Start by browning your beef stew meat in large kettle, may need a little olive oil if meat is very lean, brown this and when getting to dry, add 1/2 cup water and continue cooking until dry again, deglaze pan with another 1/2 cup water. This is where all your beefy flavor comes into play, without browning your stew meat, you will not get the same flavors. When you have done this twice, add the amount of water you want for your soup, I dont measure, just go by looks, sorry, that's what old adults do.... Make sure when it comes to a boil, you remove the foam that floats to the top, then add the tomatoes &amp; cabbage and simmer for a couple hours on lowest heat. 1/2 hr. before dinner is ready to serve, add the sugar and lemon juice and boullion cubes, taste and add your salt and pepper, stir really good and dissolve the cubes and salt and pepper. Taste and add more sugar or and lemon to taste, you will know when the flavor of sweet and sour stew is right, it will be just sweet and sour!!! Taste better the next day and the juice is good as a hot drink.
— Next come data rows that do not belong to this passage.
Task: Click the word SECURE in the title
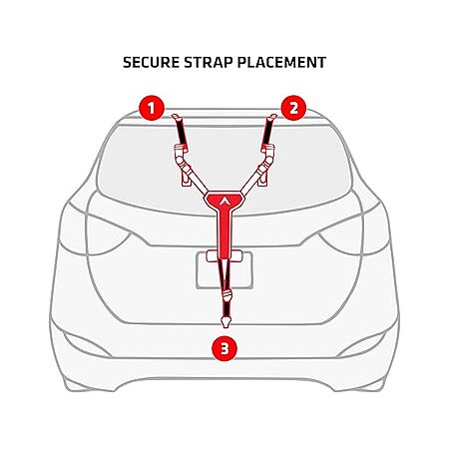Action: pyautogui.click(x=152, y=63)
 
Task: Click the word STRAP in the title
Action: pyautogui.click(x=208, y=63)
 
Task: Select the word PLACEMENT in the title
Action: pyautogui.click(x=281, y=63)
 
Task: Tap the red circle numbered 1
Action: pyautogui.click(x=152, y=108)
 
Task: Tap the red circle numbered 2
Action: pyautogui.click(x=293, y=108)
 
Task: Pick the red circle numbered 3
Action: pyautogui.click(x=224, y=349)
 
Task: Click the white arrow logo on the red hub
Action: pyautogui.click(x=224, y=201)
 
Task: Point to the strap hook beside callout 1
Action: pyautogui.click(x=176, y=117)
This stew is fab with big hunks of bread and butter.... yummy for my tummy :tt2:


----------



## hibiscusmile (Mar 9, 2011)

ok, next!


----------



## hibiscusmile (Mar 9, 2011)

Phil, u gonna try it? :chef:


----------



## warpdrive (Mar 10, 2011)

I don't know about Phil, but I'm cooking your soup tonight.

I going to make a meal out of it like you said with some fresh baked bread.

Wish me luck.

Harry


----------



## hibiscusmile (Mar 10, 2011)

Oh Boy! r u making bread too? I'll be right over! :lol:


----------



## hibiscusmile (Mar 10, 2011)

ok, continuing our food thread from the FLY ONE!

Home cooking here is fattening Phil... Last weekend, all the kids and grandkids and sister came over, they wanted ....

Don't look Yen.... :lol:  "Chicken and dumplings" and I made a rabbit salad to go with it, and not a bowl of either was left!


----------



## hibiscusmile (Mar 15, 2011)

So who has tried the soup receipes?


----------